Anthropologist awarded Fulbright Lectureship in US
university-of-waikato
Thu Sep 14 2006 12:00:00 GMT+1200 (New Zealand Standard Time)
Anthropologist awarded Fulbright Lectureship in US
Thursday, 14 September 2006, 1:32 pm
Press Release: University of Waikato
A University of Waikato anthropologist has been awarded a 2007 Fulbright Visiting Lectureship to teach in the United States.
Dr Tom Ryan, a senior lecturer in anthropology in the Department of Societies and Cultures, is one of two New Zealand academics who will teach courses in New Zealand Studies at Georgetown University in Washington DC. He will be based in the University’s Centre for Australian and New Zealand Studies (CANZ), and will also pursue his own research in the nearby Smithsonian Institution and Library of Congress.
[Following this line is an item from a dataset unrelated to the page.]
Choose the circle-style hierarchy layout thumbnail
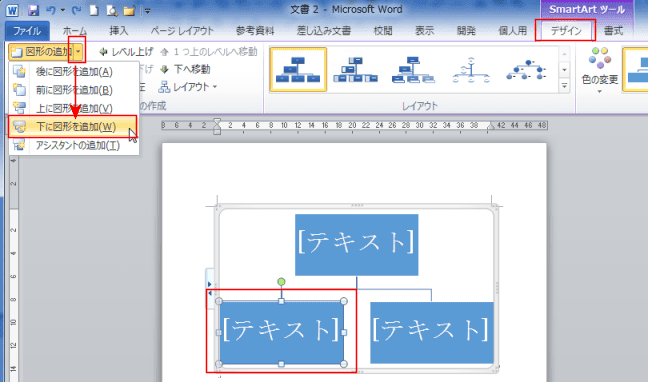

Dr Ryan’s course, ‘An Imagined Community? New Zealand and the Pacific Islands,’ will cover the historical, cultural and political contexts and relationships within which New Zealand has, in recent decades, redefined itself as a 'Pacific nation.’ This reflects his long-term research work on Niue, and his interest in Pacific affairs generally.
A widely-published scholar, Dr Ryan previously has held visiting academic positions in France, Australia and Hawaii. He will be following in the footsteps of several renowned New Zealand academics who have also taught at CANZ, including James Belich, Michael King and Bill Manhire.
Dr Ryan is looking forward to staying in Georgetown from January to June 2007. It will be an opportunity to relive memories of his only other visit to the city, in 1969 while he was on an AFS exchange in California.
"The last place I visited that year was Washington, DC, where on the morning after the first-ever moon landing Richard Nixon spoke on the White House lawn to me and 3,000 other foreign students,” Dr Ryan said.
Dr Ryan afterwards met President Nixon, who told him of having served during World War II in the Solomon Islands alongside New Zealand’s Third Division (which included Dr Ryan’s father), and of his visit to New Zealand while Vice-President in 1953, a highlight of which was “travelling to the Waikato to meet the Māori King.”